For Adri-addicts and newcomers alike, Kiss Carlo is a delightfully retro read from novelist Adriana Trigiani, best-selling author of The Shoemaker’s Wife.

Carlo (Harper, 544 pp., ***½ out of four stars) is a sprawling story that stretches from Italy to Philadelphia and New York to interweave the lives of hard-working Italian families making a living in the years after World War II.

Nicky Castone is a soldier home from the war who devotedly lives with and works for his Uncle Dom and Aunt Jo as a cab driver for their company. Engaged for seven long years to Peachy DePino, Nicky secretly spends his evening hours working at a struggling local theater run by its determined director, Calla Borelli.

An illness in the theater company puts Nicky at center stage, where he finds his passion. That passion doesn’t include Peachy, whose family comes after Nick when he jilts her mid-wedding preparations. Nicky gets the chance to flee the angry DePinos — and test his fledgling acting chops ­— by impersonating an Italian ambassador who is the guest of honor at a jubilee in Roseto, Pa.
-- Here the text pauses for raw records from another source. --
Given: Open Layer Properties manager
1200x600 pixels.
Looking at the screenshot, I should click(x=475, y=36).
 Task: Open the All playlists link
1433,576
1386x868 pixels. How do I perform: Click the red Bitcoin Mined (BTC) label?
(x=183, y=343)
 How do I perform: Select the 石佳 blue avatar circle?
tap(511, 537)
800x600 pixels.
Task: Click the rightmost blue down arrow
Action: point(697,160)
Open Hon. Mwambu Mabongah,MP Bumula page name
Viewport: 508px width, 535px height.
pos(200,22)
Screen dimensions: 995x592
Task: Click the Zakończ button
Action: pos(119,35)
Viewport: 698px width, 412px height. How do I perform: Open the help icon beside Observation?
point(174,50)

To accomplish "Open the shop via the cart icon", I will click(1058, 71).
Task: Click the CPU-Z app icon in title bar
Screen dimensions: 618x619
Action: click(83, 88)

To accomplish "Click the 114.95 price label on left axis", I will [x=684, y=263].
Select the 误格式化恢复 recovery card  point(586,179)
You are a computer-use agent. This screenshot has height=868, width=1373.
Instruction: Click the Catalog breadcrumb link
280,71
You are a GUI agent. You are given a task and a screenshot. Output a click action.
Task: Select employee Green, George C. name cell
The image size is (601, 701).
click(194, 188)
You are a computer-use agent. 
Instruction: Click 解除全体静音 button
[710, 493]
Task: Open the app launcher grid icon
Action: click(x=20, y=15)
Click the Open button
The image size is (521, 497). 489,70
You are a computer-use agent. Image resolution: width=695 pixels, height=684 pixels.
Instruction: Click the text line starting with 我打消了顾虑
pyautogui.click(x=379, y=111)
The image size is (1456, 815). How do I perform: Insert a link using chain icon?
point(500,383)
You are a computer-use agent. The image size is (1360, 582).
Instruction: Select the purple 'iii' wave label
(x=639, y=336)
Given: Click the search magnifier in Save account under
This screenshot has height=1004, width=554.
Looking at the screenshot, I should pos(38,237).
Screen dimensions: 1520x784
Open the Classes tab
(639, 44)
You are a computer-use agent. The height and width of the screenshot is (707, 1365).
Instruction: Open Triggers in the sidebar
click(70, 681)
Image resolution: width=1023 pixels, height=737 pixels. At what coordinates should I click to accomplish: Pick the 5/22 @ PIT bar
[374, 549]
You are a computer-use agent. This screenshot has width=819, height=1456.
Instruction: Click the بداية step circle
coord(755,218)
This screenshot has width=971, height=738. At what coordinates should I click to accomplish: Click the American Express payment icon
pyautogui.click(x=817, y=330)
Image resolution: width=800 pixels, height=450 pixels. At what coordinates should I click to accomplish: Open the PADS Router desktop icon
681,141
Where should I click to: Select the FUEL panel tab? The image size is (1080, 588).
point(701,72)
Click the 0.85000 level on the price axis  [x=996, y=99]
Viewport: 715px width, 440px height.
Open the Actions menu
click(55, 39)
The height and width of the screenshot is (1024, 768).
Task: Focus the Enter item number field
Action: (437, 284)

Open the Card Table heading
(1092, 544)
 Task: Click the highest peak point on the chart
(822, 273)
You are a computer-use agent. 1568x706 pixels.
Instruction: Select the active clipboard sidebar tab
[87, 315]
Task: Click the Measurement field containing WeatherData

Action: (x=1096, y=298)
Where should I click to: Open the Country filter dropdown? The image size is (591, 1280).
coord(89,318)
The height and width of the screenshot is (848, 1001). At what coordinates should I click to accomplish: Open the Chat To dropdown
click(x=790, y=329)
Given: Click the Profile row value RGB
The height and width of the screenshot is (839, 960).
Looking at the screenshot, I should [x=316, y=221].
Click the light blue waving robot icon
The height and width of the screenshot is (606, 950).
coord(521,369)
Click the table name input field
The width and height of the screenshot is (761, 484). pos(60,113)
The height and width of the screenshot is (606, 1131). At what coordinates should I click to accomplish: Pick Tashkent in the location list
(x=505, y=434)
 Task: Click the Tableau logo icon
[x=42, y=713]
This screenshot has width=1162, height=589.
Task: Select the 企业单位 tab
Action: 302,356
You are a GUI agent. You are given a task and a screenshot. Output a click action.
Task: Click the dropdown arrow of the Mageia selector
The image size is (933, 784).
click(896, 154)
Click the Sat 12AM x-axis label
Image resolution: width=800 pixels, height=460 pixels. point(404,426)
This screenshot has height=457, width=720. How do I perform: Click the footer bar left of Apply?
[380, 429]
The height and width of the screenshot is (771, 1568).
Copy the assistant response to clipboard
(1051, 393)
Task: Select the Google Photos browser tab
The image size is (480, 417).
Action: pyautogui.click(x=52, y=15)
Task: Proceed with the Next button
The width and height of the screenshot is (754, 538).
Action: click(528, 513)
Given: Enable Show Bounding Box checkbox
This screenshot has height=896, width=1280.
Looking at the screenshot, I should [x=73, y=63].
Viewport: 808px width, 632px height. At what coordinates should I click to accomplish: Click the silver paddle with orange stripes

Nicky and Calla’s chemistry is crackling; they don’t talk so much as banter. The path they must travel to each other’s side is winding but rewarding, mostly because of the characters they meet along the way.

Nicky and Calla are the stars of this show, but scene-stealers abound, including the hilariously wronged Peachy; Hortense, the black dispatcher who accompanies Nick on his caper in Roseto; and Mamie, the fetching young widow Nick falls for there.

If this plot sounds as contrived as a Doris Day-Rock Hudson screwball comedy, it is. But at a time when crass seems to trump class in popular culture, Kiss Carlo may be just what we need, a warmhearted romp that’s a welcome escape from novels about girls who are gone/on a train/tattooed.